___ EXTRACT TO READ
Season 2 takes place on his first day back in the hospital after rehab. As Langdon's shift progresses, he has to find his footing again as a doctor and see if he can reconnect with his mentor, Dr. Robby. The season finale of The Pitt is airing tonight on HBO at 9:00 PM, and I'm joined now by Patrick Ball, who is also making his Broadway debut in Becky Shaw. We'll talk about that in a minute. It's really nice to meet you.
Patrick Ball: Alison, thank you so much for having me. This is amazing.
Alison Stewart: What were you doing in the months before your audition for The Pitt?
Patrick Ball: I was living in Brooklyn. I was working, I think, four jobs at the time.
Alison Stewart: Oh, my gosh.
Patrick Ball: I was making coffee, I was working at a restaurant, and I was working as a wardrobe assistant for, and just like that, the Sex and the City reboot. I was driving the shoppers from store to store, picking up Carrie Bradshaw's shoes, which felt really iconic at the time.
Alison Stewart: [laughs] That's amazing. When did you get the call for the audition for The Pitt? What was going on?
Patrick Ball: It was just a regular self-tape. I was actually sick with COVID that week. I was sort of locked into my apartment, and it was one of maybe five self tapes I had that week.
Alison Stewart: Wow.
Patrick Ball: I had absolutely no reason to think that this was going to be any different than the other thousand self tapes I had done in the past. I'm sitting there sweating in my bedroom with no pants on and just sort of fire it off into the void. Then it came back, and it snowballed into this life-changing event for me.
Alison Stewart: What did you think of Dr. Langdon when you read about him on the page?
Patrick Ball: Well, it was really interesting because in the initial rounds of auditioning, the addiction aspect of him was not brought up.
Alison Stewart: Oh, interesting.
______
___ ENTRIES PROVIDED
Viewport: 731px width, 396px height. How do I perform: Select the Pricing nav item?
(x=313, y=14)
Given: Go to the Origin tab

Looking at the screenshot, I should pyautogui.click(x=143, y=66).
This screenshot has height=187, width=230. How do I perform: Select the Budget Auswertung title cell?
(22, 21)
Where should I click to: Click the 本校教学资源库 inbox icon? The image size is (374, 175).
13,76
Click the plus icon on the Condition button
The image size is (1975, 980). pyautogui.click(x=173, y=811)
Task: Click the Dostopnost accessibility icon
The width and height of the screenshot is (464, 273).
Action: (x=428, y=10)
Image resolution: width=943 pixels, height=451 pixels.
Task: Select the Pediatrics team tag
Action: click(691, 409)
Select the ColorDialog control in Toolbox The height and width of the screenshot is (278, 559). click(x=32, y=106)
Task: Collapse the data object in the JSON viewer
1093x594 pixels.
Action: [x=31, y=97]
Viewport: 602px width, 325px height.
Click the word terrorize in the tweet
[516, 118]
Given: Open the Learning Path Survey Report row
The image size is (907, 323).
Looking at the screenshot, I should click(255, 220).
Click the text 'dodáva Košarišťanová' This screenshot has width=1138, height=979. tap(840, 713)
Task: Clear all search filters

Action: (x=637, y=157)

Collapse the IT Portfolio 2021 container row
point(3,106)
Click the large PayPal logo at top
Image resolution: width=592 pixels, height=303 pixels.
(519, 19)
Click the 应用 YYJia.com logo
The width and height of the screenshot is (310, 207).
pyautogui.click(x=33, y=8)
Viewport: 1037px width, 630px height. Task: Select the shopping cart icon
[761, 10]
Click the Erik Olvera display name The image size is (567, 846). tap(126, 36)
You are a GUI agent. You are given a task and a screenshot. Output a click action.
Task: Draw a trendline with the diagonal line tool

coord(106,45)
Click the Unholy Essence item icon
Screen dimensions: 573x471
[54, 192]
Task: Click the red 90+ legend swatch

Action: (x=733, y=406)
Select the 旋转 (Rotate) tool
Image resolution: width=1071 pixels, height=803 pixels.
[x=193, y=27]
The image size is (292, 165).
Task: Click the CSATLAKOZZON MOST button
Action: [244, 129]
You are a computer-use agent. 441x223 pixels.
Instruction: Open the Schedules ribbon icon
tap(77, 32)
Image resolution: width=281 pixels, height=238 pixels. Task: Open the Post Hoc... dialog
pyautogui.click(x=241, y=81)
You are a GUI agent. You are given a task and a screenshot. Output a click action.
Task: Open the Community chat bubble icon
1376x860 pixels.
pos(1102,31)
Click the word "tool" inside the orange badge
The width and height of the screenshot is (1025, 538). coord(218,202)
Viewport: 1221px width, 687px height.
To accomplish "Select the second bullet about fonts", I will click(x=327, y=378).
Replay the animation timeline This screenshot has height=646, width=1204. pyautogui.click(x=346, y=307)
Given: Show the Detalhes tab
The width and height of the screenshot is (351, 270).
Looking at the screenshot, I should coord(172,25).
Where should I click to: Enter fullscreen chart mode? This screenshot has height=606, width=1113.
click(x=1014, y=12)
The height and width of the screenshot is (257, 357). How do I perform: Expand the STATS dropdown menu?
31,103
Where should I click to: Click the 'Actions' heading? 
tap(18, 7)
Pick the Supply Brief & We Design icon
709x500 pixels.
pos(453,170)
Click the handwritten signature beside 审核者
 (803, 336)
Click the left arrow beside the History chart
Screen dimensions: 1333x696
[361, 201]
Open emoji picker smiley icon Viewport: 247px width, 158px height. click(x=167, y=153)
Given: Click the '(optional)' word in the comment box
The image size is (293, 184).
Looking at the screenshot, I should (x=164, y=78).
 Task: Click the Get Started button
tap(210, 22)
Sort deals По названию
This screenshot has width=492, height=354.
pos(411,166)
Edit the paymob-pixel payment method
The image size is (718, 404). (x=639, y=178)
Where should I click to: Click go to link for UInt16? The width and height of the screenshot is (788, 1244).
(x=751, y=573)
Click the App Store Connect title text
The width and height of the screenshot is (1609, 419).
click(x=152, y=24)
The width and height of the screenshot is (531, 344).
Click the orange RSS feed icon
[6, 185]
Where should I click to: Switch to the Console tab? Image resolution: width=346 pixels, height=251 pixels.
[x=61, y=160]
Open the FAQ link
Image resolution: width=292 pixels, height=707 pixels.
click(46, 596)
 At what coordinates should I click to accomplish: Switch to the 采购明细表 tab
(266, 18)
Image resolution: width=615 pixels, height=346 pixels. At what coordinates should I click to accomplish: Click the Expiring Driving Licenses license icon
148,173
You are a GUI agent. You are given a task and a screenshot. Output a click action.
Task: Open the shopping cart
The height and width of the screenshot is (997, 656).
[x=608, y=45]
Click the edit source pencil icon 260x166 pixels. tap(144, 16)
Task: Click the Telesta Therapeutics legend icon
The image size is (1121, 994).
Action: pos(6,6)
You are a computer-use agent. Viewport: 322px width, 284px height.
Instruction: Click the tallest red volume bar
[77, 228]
______
## WHAT YOU WILL DO
A. List every person or character the interview mentions by name.
B. Retype the stretch of the interview from "Season 2 takes" through "Oh, my gosh.".
C. According to the interview, what illness did Patrick Ball have during the week he recorded his self-tape for The Pitt?
The rows come from a separate source unrelated to the interview.

## ANSWERS TO THE TASKS
A. Langdon (Dr. Langdon), Dr. Robby, Patrick Ball, Alison Stewart, Carrie Bradshaw

B.
Season 2 takes place on his first day back in the hospital after rehab. As Langdon's shift progresses, he has to find his footing again as a doctor and see if he can reconnect with his mentor, Dr. Robby. The season finale of The Pitt is airing tonight on HBO at 9:00 PM, and I'm joined now by Patrick Ball, who is also making his Broadway debut in Becky Shaw. We'll talk about that in a minute. It's really nice to meet you.
Patrick Ball: Alison, thank you so much for having me. This is amazing.
Alison Stewart: What were you doing in the months before your audition for The Pitt?
Patrick Ball: I was living in Brooklyn. I was working, I think, four jobs at the time.
Alison Stewart: Oh, my gosh.

C. He was sick with COVID.